Product Security Engineer

Description

EGNYTE YOUR CAREER. SPARK YOUR PASSION.

Egnyte is a place where we spark opportunities for amazing people. We believe that every role has a great impact, and every Egnyter should be respected. When joining Egnyte, you’re not just landing a new career, you become part of a team of Egnyters that are doers, thinkers, and collaborators who embrace and live by our values:

• Invested Relationships
• Fiscal Prudence
• Candid Conversations

ABOUT EGNYTE

Egnyte is the secure multi-cloud platform for content security and governance that enables organizations to better protect and collaborate on their most valuable content. Established in 2008, Egnyte has democratized cloud content security for more than 22,000 organizations, helping customers improve data security, maintain compliance, prevent and detect ransomware threats, and boost employee productivity on any app, any cloud, anywhere. For more information, visit www.egnyte.com

.

Currently, we’re seeking an engineer who’s well-rounded in terms of application security and has in-depth expertise in application security, security architecture and/or penetration testing. Joining Egnyte, you will be able to apply your skills to interesting challenges, work with diverse technologies, and large-scale software.
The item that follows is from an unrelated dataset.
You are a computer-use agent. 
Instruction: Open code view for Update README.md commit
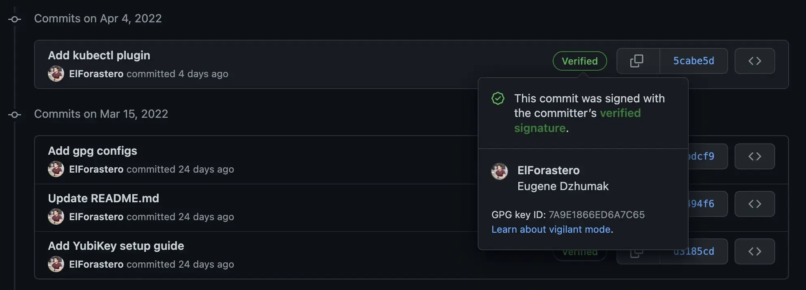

Product Security engineers at Egnyte are involved in every stage of the SDLC to highlight security concerns and provide expert advice on addressing them. By promoting security principles, ongoing penetration testing, and developing “paved roads,” we’re able to provide our customers with a secure and reliable product.

To excel at this role, you need to be passionate about DevSecOps, as it’s something we’re genuinely committed to at Egnyte. Knowledge about cloud platform security practices and interest in developing security tooling are important as well. You will have a chance to develop security-oriented tools and processes from conception to completion.

WHAT YOU’LL DO:

• Partner with engineering and product teams, providing expertise and advice regarding secure design, implementation, and best practices.
• Responsible for threat modeling, security reviews, and penetration testing of web, mobile, and desktop applications, identifying vulnerabilities and seeking effective remediation opportunities.
• Maintain high ownership, embrace a proactive and constructive approach for effective problem-solving.
• Integrate security into the Software Development Life Cycle.
• Validate and assess issues reported through our bug bounty programs.
• Develop tools, documentation, processes, and techniques to ensure the security of our software.
• Maintain consistently high standards of communication, productivity, and teamwork across all teams.
• Share knowledge, mentor and train other team members to foster a culture of excellence and security awareness in software engineering.

YOUR QUALIFICATIONS:

• 3+ years of application security experience, DevSecOPS/Automation background preferred
• Proven experience in implementing Secure-SDLC
• Hands-on experience in conducting code and architecture security reviews, penetration tests and thread modeling
• In-depth knowledge of OWASP guidelines & standards (ASVS, MASVS, WSTG, and related)
• Solid knowledge of security testing tools and techniques
• Familiarity with concepts like Identity, Data protection, Monitoring, and IR in the cloud services space
• Ability to create and deploy your own tools and automation (preferably in Python)
• Being a strong communicator who is comfortable working cross-functionally.
• Strong sense of ownership and ability to work in long-term projects and initiatives.
• English level: C1

BONUS SKILLS:

• Experience as a Software Engineer or Architect (preferably in Java, Go or Python)
• AI Security experience
• Cloud security experience (preferably in GCP and/or MS Azure)

BENEFITS:

• Attractive salary package based on skillset
• Your own Egnyte account with lifetime access to 50TB of cloud storage
• MyBenefit: you can choose a MultiSport card or gift cards every month
• Modern Health platform access - dedicated tool for mental health services
• Private medical healthcare
• In-house English classes

COMMITMENT TO DIVERSITY, EQUITY, AND INCLUSION:

At Egnyte, we celebrate our differences and thrive on our diversity for our employees, our products, our customers, our investors, and our communities. Egnyters are encouraged to bring their whole selves to work and to appreciate the many differences that collectively make Egnyte a higher-performing company and a great place to be.